Abrazo de fuego. Color indecible. Cantos que arropan. Cielos invisibles.
Me atraviesa mi orgullo, como una daga perenne que sin embargo nunca de clava, solo posa ahí, como a pocos centímetros, matándome con su proximidad. En el entrecejo hay un punto. Se hace más y más profundo. Sigue y sigue y sigue. Mi cara se hace mármol, piedra, diamante. Irrompible, inconmensurable.
Saltos de tiempo, salas que no tocan, aves que no dicen. Futuro, siempre futuro. Pero, ¿vale la pena? ¿Es realmente mañana el futuro? ¿Están realmente adelante mis ojos? Tal vez sea como el camaleón: una pupila en cada horizonte, navegando las preguntas de aquel viejo búho.

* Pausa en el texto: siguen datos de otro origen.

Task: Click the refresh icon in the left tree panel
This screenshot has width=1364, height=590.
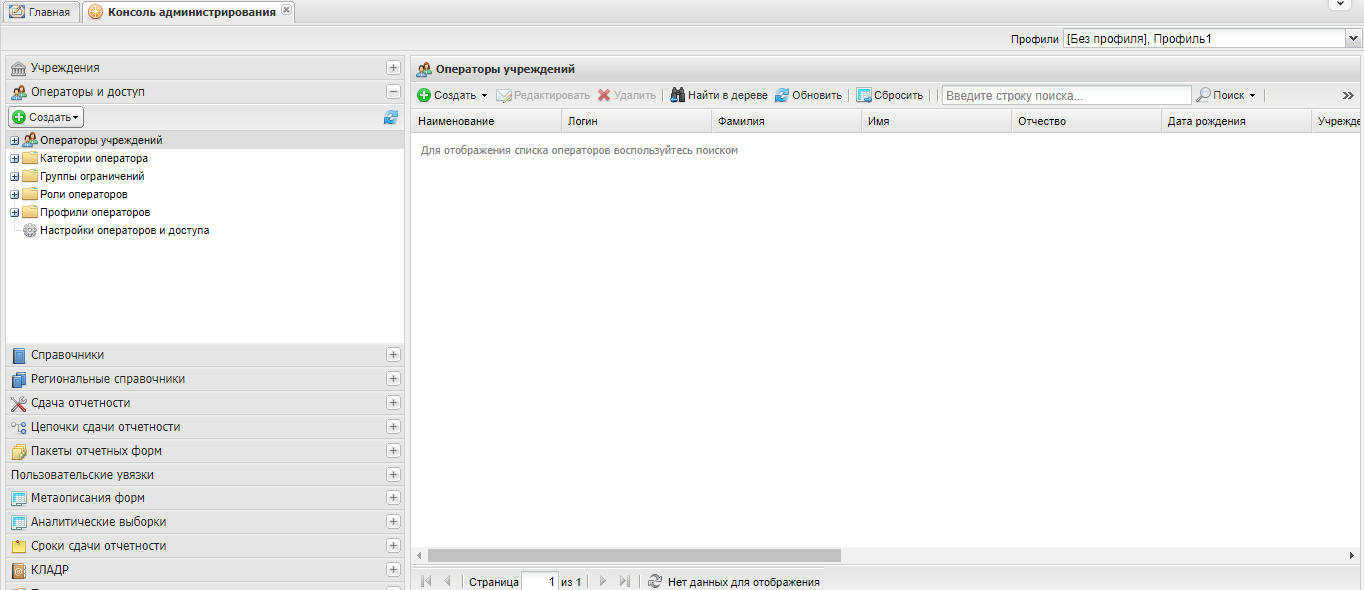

Siento mi piel cayendo en finas capas hacia el núcleo. Desvistiéndome como un capullo de serpiente, mientras el mar se mantiene atrás, tan oscuro e incómodo.
Arrastro mi vientre, me desarmo, ¿ya que importa? Trago polvo y más polvo y mis dientes corren como arañas por un césped eterno. Alta está la luna y revocable es la asfixia. Puros dados de inverosímil realidad.
Choques relampagueantes.
La sangre de libélula puede volar y hacia allá va. Y sigue, y sigue, y sigue.